[Word and item position data]
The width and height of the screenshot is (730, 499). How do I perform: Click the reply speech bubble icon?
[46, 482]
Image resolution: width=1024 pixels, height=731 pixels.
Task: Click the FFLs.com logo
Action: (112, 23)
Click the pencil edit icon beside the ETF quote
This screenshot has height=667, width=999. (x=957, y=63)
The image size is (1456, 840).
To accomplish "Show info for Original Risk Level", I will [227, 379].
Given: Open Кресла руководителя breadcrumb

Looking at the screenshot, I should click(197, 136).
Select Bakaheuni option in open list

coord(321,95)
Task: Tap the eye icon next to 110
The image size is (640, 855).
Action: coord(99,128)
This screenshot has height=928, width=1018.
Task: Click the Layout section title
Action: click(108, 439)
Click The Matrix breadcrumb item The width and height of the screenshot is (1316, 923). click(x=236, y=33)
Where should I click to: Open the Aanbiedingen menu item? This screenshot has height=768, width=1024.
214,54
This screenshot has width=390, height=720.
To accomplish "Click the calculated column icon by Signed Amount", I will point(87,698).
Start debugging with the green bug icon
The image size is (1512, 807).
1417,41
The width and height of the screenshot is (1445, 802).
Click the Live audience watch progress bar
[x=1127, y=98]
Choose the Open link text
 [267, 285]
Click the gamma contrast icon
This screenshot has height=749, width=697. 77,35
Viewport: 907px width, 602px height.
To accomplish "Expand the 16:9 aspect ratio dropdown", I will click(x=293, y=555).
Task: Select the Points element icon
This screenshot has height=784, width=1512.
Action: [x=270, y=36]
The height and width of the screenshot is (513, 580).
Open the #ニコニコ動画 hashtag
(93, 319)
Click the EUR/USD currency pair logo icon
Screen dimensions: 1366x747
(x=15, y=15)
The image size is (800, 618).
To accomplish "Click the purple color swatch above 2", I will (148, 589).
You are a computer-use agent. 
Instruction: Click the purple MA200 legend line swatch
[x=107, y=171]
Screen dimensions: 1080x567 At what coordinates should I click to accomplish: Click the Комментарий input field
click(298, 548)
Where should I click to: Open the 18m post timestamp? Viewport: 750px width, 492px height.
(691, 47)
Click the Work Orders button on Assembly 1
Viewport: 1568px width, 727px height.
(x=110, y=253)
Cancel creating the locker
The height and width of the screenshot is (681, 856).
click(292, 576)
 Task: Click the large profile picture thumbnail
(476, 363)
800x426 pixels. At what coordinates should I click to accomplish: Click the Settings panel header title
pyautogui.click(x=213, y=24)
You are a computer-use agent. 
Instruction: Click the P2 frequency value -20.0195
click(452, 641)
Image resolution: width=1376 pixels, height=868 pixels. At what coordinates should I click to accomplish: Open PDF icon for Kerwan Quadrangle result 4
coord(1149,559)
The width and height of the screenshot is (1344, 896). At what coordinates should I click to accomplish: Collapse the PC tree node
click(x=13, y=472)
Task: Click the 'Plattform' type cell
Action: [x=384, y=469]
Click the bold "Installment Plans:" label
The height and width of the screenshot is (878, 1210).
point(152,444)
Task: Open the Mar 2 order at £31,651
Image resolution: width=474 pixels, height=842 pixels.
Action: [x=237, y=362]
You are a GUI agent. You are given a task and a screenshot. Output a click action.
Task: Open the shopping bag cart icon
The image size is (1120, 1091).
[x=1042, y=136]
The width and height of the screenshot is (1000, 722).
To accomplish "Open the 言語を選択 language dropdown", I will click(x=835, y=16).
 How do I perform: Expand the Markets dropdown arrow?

▶ **Given task**: Extract every line of the records above and reproduce each one verbatim, in its original order.

▶ **Answer**:
The width and height of the screenshot is (730, 499). How do I perform: Click the reply speech bubble icon?
[46, 482]
Image resolution: width=1024 pixels, height=731 pixels.
Task: Click the FFLs.com logo
Action: (112, 23)
Click the pencil edit icon beside the ETF quote
This screenshot has height=667, width=999. (x=957, y=63)
The image size is (1456, 840).
To accomplish "Show info for Original Risk Level", I will [227, 379].
Given: Open Кресла руководителя breadcrumb

Looking at the screenshot, I should click(197, 136).
Select Bakaheuni option in open list

coord(321,95)
Task: Tap the eye icon next to 110
The image size is (640, 855).
Action: coord(99,128)
This screenshot has height=928, width=1018.
Task: Click the Layout section title
Action: click(108, 439)
Click The Matrix breadcrumb item The width and height of the screenshot is (1316, 923). click(x=236, y=33)
Where should I click to: Open the Aanbiedingen menu item? This screenshot has height=768, width=1024.
214,54
This screenshot has width=390, height=720.
To accomplish "Click the calculated column icon by Signed Amount", I will point(87,698).
Start debugging with the green bug icon
The image size is (1512, 807).
1417,41
The width and height of the screenshot is (1445, 802).
Click the Live audience watch progress bar
[x=1127, y=98]
Choose the Open link text
 [267, 285]
Click the gamma contrast icon
This screenshot has height=749, width=697. 77,35
Viewport: 907px width, 602px height.
To accomplish "Expand the 16:9 aspect ratio dropdown", I will click(x=293, y=555).
Task: Select the Points element icon
This screenshot has height=784, width=1512.
Action: [x=270, y=36]
The height and width of the screenshot is (513, 580).
Open the #ニコニコ動画 hashtag
(93, 319)
Click the EUR/USD currency pair logo icon
Screen dimensions: 1366x747
(x=15, y=15)
The image size is (800, 618).
To accomplish "Click the purple color swatch above 2", I will (148, 589).
You are a computer-use agent. 
Instruction: Click the purple MA200 legend line swatch
[x=107, y=171]
Screen dimensions: 1080x567 At what coordinates should I click to accomplish: Click the Комментарий input field
click(298, 548)
Where should I click to: Open the 18m post timestamp? Viewport: 750px width, 492px height.
(691, 47)
Click the Work Orders button on Assembly 1
Viewport: 1568px width, 727px height.
(x=110, y=253)
Cancel creating the locker
The height and width of the screenshot is (681, 856).
click(292, 576)
 Task: Click the large profile picture thumbnail
(476, 363)
800x426 pixels. At what coordinates should I click to accomplish: Click the Settings panel header title
pyautogui.click(x=213, y=24)
You are a computer-use agent. 
Instruction: Click the P2 frequency value -20.0195
click(452, 641)
Image resolution: width=1376 pixels, height=868 pixels. At what coordinates should I click to accomplish: Open PDF icon for Kerwan Quadrangle result 4
coord(1149,559)
The width and height of the screenshot is (1344, 896). At what coordinates should I click to accomplish: Collapse the PC tree node
click(x=13, y=472)
Task: Click the 'Plattform' type cell
Action: [x=384, y=469]
Click the bold "Installment Plans:" label
The height and width of the screenshot is (878, 1210).
point(152,444)
Task: Open the Mar 2 order at £31,651
Image resolution: width=474 pixels, height=842 pixels.
Action: [x=237, y=362]
You are a GUI agent. You are given a task and a screenshot. Output a click action.
Task: Open the shopping bag cart icon
The image size is (1120, 1091).
[x=1042, y=136]
The width and height of the screenshot is (1000, 722).
To accomplish "Open the 言語を選択 language dropdown", I will click(x=835, y=16).
 How do I perform: Expand the Markets dropdown arrow?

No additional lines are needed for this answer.